Stated exercise A.
In the reading text on functional programming, which language does the text say Haskell code compiled by GHC is second only to in overall efficiency?

[START Reading text]

CPSC521:  Foundations of Functional Programming

Author: Robin Cockett
Date: 14th Oct. 2008



WHY  FUNCTIONAL PROGRAMMING?



It is reasonable to ask why you should learn yet another programming language.  For example you may feel that you are already an excellent C++ programmer and there will be nothing to be gained by learning yet another programming language.  In order, to compare functional programming with the imperative style of programming let consider a little example (essentially from the Haskell home page):



Quicksort in Haskell

qsort []     = []
qsort (x:xs) = (qsort  [y | y <- xs, y < x]) ++ [x] ++ (qsort [y | y <- xs, y >= x])

Quicksort in C

qsort( a, lo, hi ) int a[], hi, lo;
{
int h, l, p, t;

if (lo < hi) {
l = lo;
h = hi;
p = a[hi];

do {
while ((l < h) && (a[l] <= p))
l = l+1;
while ((h > l) && (a[h] >= p))
h = h-1;
if (l < h) {
t = a[l];
a[l] = a[h];
a[h] = t;
}
} while (l < h);

t = a[l];
a[l] = a[hi];
a[hi] = t;

qsort( a, lo, l-1 );
qsort( a, l+1, hi );
}
}



It should be clear that the Haskell code is considerably more compact.  This in itself is an advantage as it reduces the shear volume of code which has to be produced.  It also can make the intention of the code much clearer and provide the programmer with a clearer view of how to think about solving problems.  However, something has been lost: in particular the C code sorts the "list" in place (in an array) so that the C code is more space efficient ... clearly if this is a crucial issue then there is a compelling reason to program in C.  For most modern programming applications (on modern machines), however, one only expects "reasonable" space efficiency and often what Haskell offers will suffice.

The advantages of programming in a functional language such as Haskell are:
Functional programming allows you to focus on what is to be computed rather than the intimate details of how it is to be computed.  It often characterized as specification level programming. However, it is still very much programming! Writing good functional code is just as demanding as writing good imperative code.


Further reading in this area is the classic paper of John Hughes: why functional programming matters.

Functional languages are type safe: this means that if your program passes the type checking stage that there will be no core dumps or lost pointers.  Passing the type checking stage does not mean that your program is correct: it may not do what you intended or, worse, it may never terminate. A non-terminating program sometimes becomes apparent from its storage profile: a program which starts using excessive amounts of storage and eventually runs out of memory may well have a recursion with no basis.   Thus, if your program takes an unexpectedly long time to run you should be suspicious that something is wrong!  

Haskell is the leading lazy functional language.  A variety of application packages have been written for it ... which hopefully we will explore during the course of the semester.

One important advantage of a language with a solid theoretical basis is that its programs can be manipulated in provably correct  ways.  Thus, program transformation and optimization is facilitated by an underlying well-defined semantics (which many programming languages out there simply do not have).  The Glasgow Haskell Compiler (GHC) actually uses a number of very sophisticated optimizations which would be unthinkable for lower level language.   The effect of this is that while traditionally functional languages are regarded as being very inefficient, in fact, Haskell code (as delivered by GHC) has an overall efficiency which is now reckoned to be second only to C!

[END Reading text]

Stated exercise B.
Gather every line of the records that contains the word "section" and copy each one in full.

[START Excerpted records]

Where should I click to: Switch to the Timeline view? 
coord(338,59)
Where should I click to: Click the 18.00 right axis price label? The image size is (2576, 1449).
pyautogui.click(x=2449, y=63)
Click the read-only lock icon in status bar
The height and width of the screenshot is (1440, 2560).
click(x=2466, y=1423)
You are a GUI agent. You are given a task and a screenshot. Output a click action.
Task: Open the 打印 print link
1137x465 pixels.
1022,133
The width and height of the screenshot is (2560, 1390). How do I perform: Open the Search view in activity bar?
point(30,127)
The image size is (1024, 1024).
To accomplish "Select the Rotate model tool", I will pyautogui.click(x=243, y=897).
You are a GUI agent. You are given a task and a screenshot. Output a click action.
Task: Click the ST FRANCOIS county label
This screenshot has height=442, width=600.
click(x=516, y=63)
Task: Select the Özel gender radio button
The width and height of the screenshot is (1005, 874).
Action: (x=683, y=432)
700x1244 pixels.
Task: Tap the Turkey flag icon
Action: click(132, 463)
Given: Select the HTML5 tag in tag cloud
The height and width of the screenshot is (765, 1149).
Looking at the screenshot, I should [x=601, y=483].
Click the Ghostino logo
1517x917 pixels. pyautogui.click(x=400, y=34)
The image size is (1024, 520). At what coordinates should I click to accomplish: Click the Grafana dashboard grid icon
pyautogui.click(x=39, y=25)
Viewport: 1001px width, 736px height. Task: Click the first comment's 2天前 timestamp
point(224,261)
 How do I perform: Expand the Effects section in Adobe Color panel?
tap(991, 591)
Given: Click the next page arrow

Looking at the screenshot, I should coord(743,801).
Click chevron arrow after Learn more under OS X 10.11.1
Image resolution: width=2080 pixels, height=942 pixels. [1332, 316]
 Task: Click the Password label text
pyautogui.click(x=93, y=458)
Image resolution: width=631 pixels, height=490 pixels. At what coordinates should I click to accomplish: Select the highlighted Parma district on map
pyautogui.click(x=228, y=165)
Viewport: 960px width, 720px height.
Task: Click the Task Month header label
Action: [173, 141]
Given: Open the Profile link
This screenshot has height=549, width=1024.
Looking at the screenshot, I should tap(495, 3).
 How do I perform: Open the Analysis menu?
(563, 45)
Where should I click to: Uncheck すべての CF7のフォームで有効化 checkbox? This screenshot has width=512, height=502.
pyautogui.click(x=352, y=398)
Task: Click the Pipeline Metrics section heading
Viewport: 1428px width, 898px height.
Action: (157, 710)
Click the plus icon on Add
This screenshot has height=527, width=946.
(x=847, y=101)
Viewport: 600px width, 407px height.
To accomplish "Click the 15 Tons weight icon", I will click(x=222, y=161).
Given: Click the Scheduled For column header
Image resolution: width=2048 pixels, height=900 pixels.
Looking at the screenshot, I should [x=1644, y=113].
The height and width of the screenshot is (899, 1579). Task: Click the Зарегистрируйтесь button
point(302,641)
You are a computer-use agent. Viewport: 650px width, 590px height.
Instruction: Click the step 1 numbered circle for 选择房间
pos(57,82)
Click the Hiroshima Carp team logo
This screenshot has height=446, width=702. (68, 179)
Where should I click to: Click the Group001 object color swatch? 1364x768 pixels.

[END Excerpted records]

Full solution A.
C

Full solution B.
 How do I perform: Expand the Effects section in Adobe Color panel?
Task: Click the Pipeline Metrics section heading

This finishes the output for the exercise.